### Texto para leitura
+---+
António Fernando Cascais - Professor Auxiliar no Departamento de Ciências da Comunicação da Faculdade de Ciências Sociais e Humanas da Universidade Nova de Lisboa e investigador do Centro de Estudos de Comunicação e Linguagens onde coordenou os projectos FCT de I&D Modelos e Práticas de Comunicação da Ciência em Portugal (2004-2009) e História da Cultura Visual da Medicina em Portugal (2009-2013). Organizou três números da Revista de Comunicação e Linguagens - “Mediação dos Saberes”, “Michel Foucault. Uma Analítica da Experiência” e “Corpo, Técnica, Subjectividades” - e os livros Indisciplinar a Teoria (Fenda, 2004) e A sida por um fio (Vega, 1997).

Daniel Lourenço - É um investigador e escritor que vive e trabalha em Lisboa. Tem um mestrado em Sexual Dissidence in Literature and Culture pela Universidade de Sussex. É doutorando na Faculdade de Letras da Universidade de Lisboa, onde trabalha sobre questões de relacionalidade e afetividade na obra de autoras experimentais contemporâneas (Monique Wittig e Kathy Acker). Os seus interesses incluem os estudos literários e culturais, as teorias queer e feminista(s) e teorias críticas da corporalidade. É o autor dos panfletos poéticos "Lábio/Abril" (Traveller, 2015) e "fox, closet & fist" (Winter Olympics, 2017).
+---+
### Registos fornecidos
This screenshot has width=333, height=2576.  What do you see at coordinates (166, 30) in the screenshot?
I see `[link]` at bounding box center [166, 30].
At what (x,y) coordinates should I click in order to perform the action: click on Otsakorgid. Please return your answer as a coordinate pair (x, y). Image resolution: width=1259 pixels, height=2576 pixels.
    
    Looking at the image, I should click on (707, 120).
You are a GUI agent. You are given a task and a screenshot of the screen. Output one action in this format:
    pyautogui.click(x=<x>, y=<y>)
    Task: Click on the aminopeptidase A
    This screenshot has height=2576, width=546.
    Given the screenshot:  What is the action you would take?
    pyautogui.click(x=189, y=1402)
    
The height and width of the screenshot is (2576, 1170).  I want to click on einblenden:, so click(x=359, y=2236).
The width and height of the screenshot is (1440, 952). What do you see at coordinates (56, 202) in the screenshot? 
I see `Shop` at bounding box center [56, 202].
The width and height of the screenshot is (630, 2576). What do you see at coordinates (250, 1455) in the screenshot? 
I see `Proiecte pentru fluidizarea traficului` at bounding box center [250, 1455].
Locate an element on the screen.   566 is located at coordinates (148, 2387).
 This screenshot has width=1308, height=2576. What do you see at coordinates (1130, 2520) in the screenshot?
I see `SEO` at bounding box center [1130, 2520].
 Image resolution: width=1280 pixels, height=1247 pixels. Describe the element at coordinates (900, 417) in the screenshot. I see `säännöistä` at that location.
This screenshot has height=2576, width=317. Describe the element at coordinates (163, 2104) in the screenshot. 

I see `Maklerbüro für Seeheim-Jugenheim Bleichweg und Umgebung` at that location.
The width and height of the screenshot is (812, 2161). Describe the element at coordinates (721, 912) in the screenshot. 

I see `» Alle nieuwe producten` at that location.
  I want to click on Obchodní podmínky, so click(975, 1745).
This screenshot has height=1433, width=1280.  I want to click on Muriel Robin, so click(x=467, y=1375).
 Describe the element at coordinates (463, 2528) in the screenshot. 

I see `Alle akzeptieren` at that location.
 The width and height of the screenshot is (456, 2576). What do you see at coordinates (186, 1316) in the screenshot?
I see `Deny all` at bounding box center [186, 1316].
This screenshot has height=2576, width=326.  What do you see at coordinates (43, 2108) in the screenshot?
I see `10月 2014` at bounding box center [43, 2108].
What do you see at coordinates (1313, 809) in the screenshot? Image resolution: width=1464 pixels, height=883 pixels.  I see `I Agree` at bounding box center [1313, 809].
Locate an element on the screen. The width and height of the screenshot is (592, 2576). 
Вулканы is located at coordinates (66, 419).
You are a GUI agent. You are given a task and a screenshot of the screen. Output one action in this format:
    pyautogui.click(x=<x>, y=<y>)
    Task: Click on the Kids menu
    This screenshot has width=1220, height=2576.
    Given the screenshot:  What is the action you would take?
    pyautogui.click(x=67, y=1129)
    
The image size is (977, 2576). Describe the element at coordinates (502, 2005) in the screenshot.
+---+
### Tarefas a resolver
1 - Enumere os títulos de todos os números da Revista de Comunicação e Linguagens que, segundo as notas biográficas, António Fernando Cascais organizou.
2 - Reproduza fielmente o trecho das notas biográficas que abre com as palavras que contêm "António Fernando Cascais" e fecha com "fio (Vega, 1997).".
Os registos não têm qualquer relação com o texto.

### Resultados por tarefa
1 -
- "Mediação dos Saberes"
- "Michel Foucault. Uma Analítica da Experiência"
- "Corpo, Técnica, Subjectividades"

2 -
António Fernando Cascais - Professor Auxiliar no Departamento de Ciências da Comunicação da Faculdade de Ciências Sociais e Humanas da Universidade Nova de Lisboa e investigador do Centro de Estudos de Comunicação e Linguagens onde coordenou os projectos FCT de I&D Modelos e Práticas de Comunicação da Ciência em Portugal (2004-2009) e História da Cultura Visual da Medicina em Portugal (2009-2013). Organizou três números da Revista de Comunicação e Linguagens - “Mediação dos Saberes”, “Michel Foucault. Uma Analítica da Experiência” e “Corpo, Técnica, Subjectividades” - e os livros Indisciplinar a Teoria (Fenda, 2004) e A sida por um fio (Vega, 1997).